What Is the Fuel Needed for Trip Calculator?

This calculator estimates how much fuel you will burn on a journey and what it will cost. It works for any unit system: enter distance in kilometres or miles and your fuel efficiency in the matching units — kilometres per litre or miles per gallon — and the result comes back in litres or gallons accordingly.

How to Use It

Enter three values: the trip distance, your vehicle's fuel efficiency (how far it travels per unit of fuel), and optionally the fuel price per unit. The tool divides distance by efficiency to find the fuel needed, then multiplies by the price to estimate your trip cost. Keep your units consistent — if distance is in miles, use miles per gallon and you'll get gallons.

The Formula Explained

The core relationship is simple:

$$\text{Fuel Used} = \frac{\text{Distance}}{\text{Fuel Efficiency}}$$

Efficiency expressed as "distance per unit of fuel" (km/L or mpg) sits in the denominator, so higher efficiency means less fuel. The cost is then $$\text{Fuel Used} \times \text{Price}$$

Diagram showing trip distance divided by fuel efficiency to give fuel needed
Fuel needed equals trip distance divided by fuel efficiency.

Worked Example

Suppose you are driving 500 km in a car that does 12 km per litre, with fuel costing 1.50 per litre. Fuel needed = $$500 \div 12 = 41.67 \text{ litres}$$ Cost = $$41.67 \times 1.50 = 62.50$$ So you'd budget about 41.67 litres and 62.50 in fuel.

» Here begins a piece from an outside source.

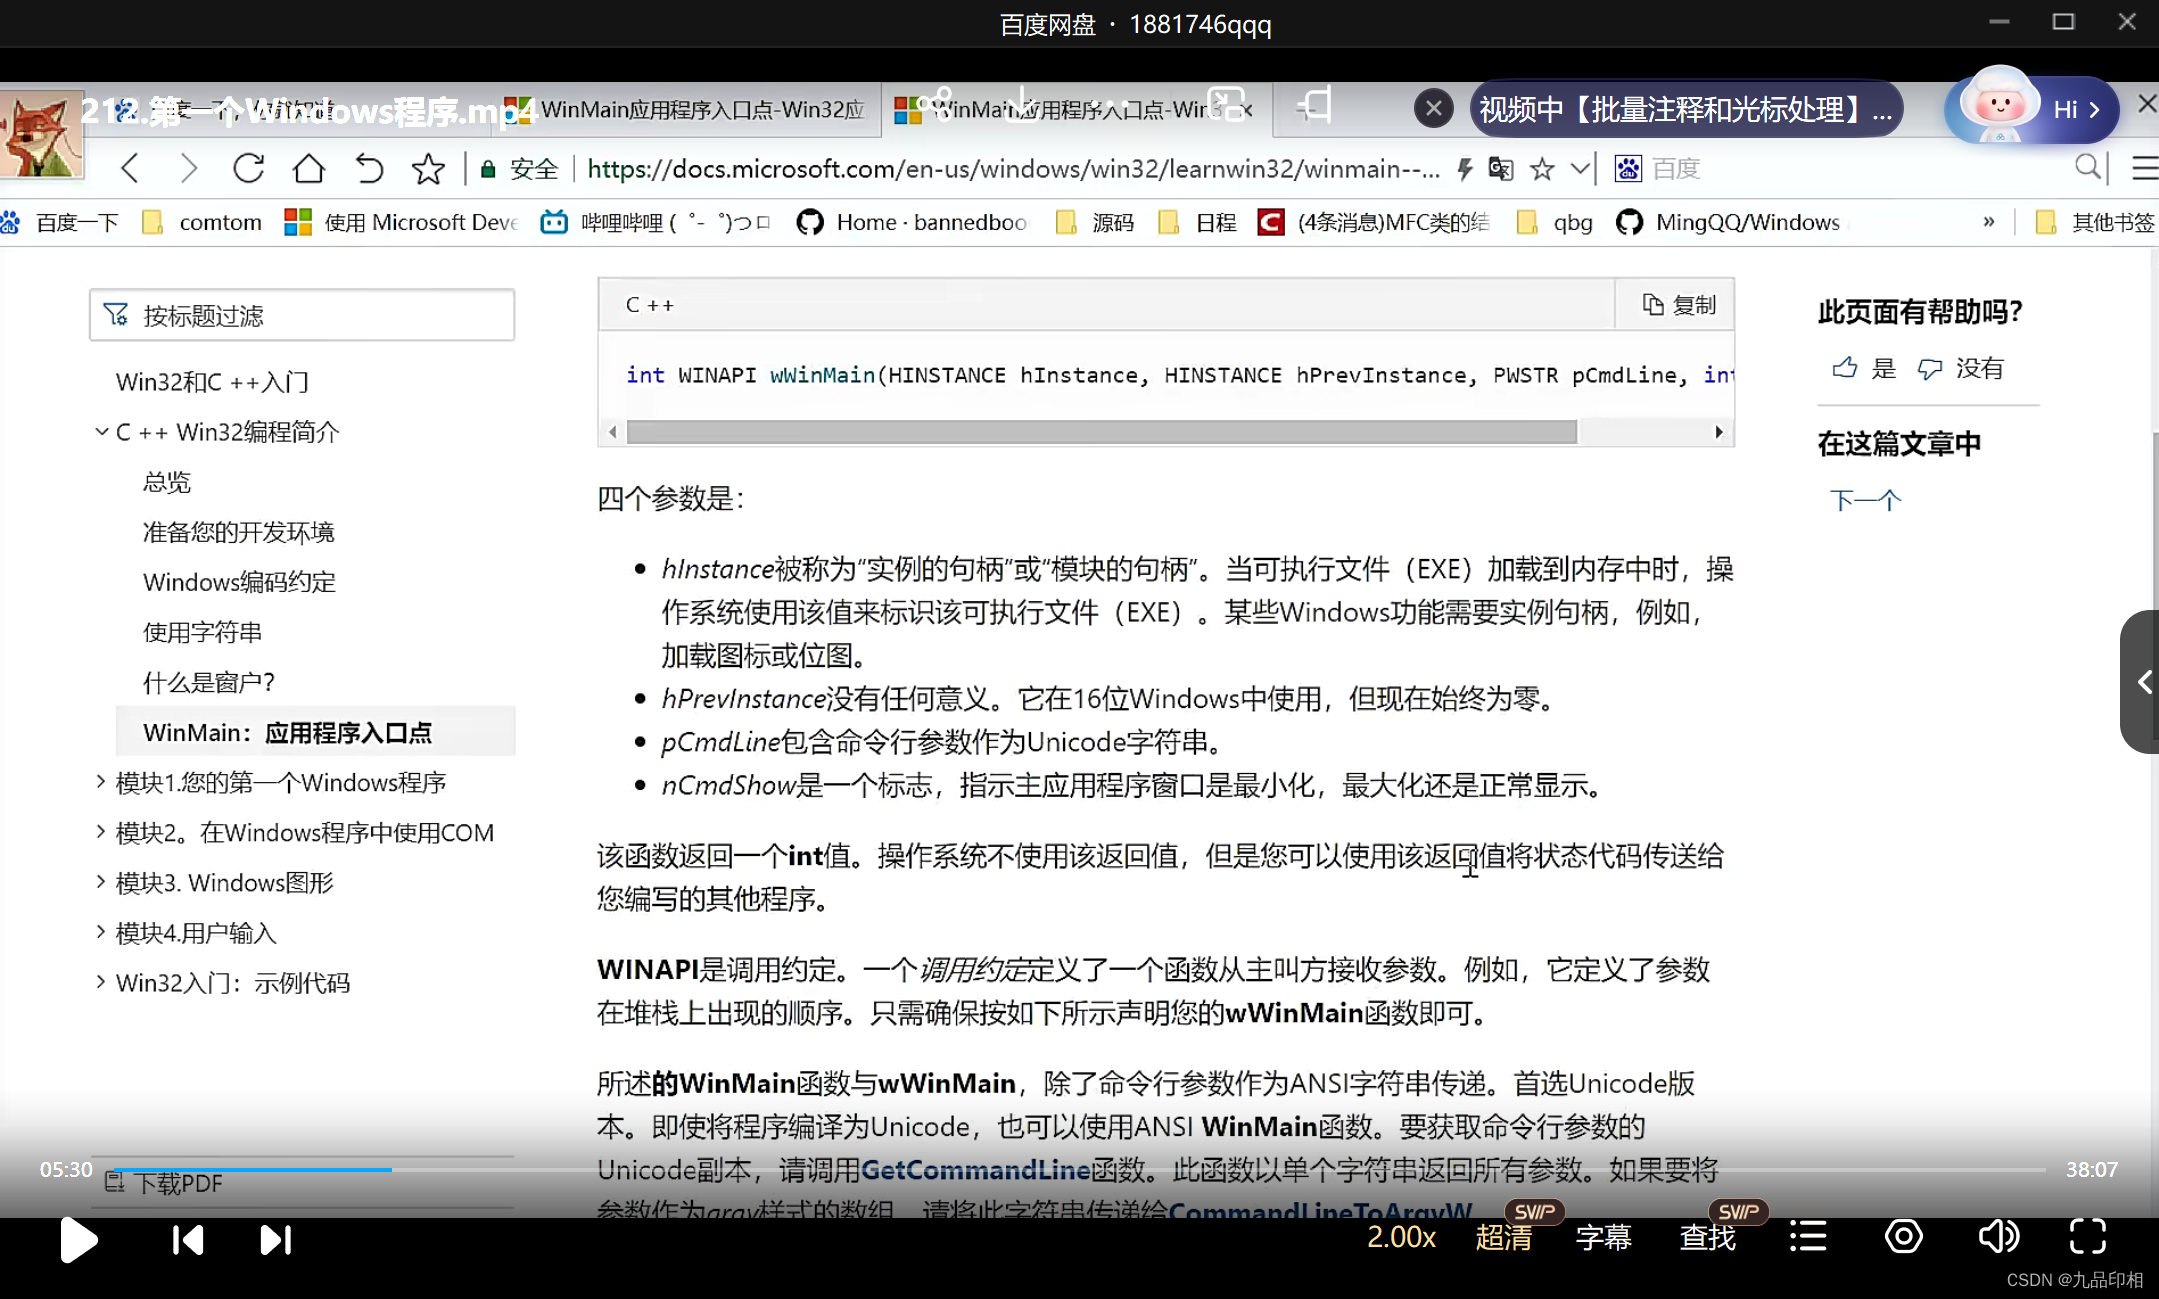This screenshot has height=1299, width=2159.
Task: Click the bookmark star icon
Action: (428, 168)
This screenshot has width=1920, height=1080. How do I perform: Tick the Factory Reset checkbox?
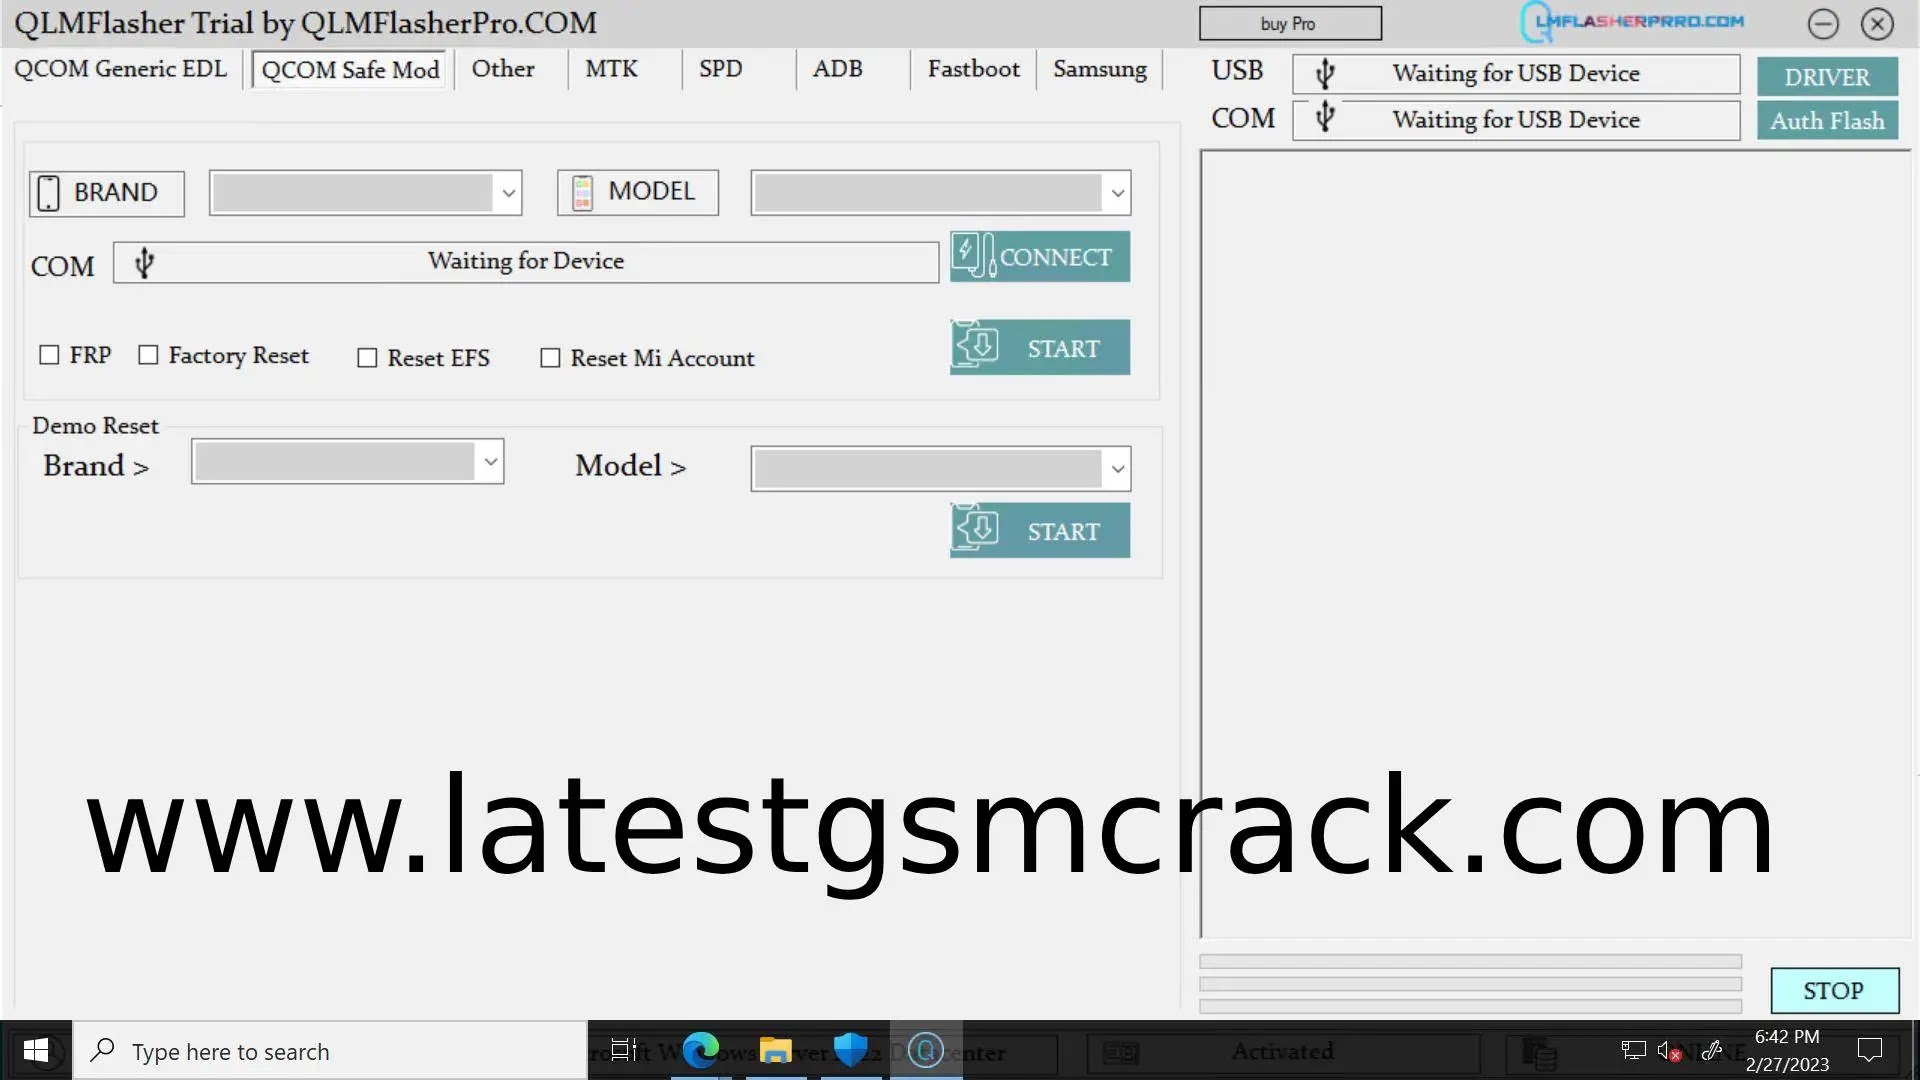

Worked example showing distance, efficiency, and resulting fuel amount with cost
A worked example: dividing distance by efficiency gives litres, then multiplying by price gives cost.

FAQ

Can I use miles and gallons? Yes. Enter distance in miles and efficiency in miles per gallon, and the answer is in gallons.

My car shows L/100km, not km/L — what do I do? Convert first: \(\text{km/L} = 100 \div (\text{L/100km})\). For example \(8 \text{ L/100km} = 12.5 \text{ km/L}\).

Does this account for traffic or terrain? No. It's a baseline estimate using your stated efficiency. Hills, traffic, and air conditioning increase real consumption, so add a margin.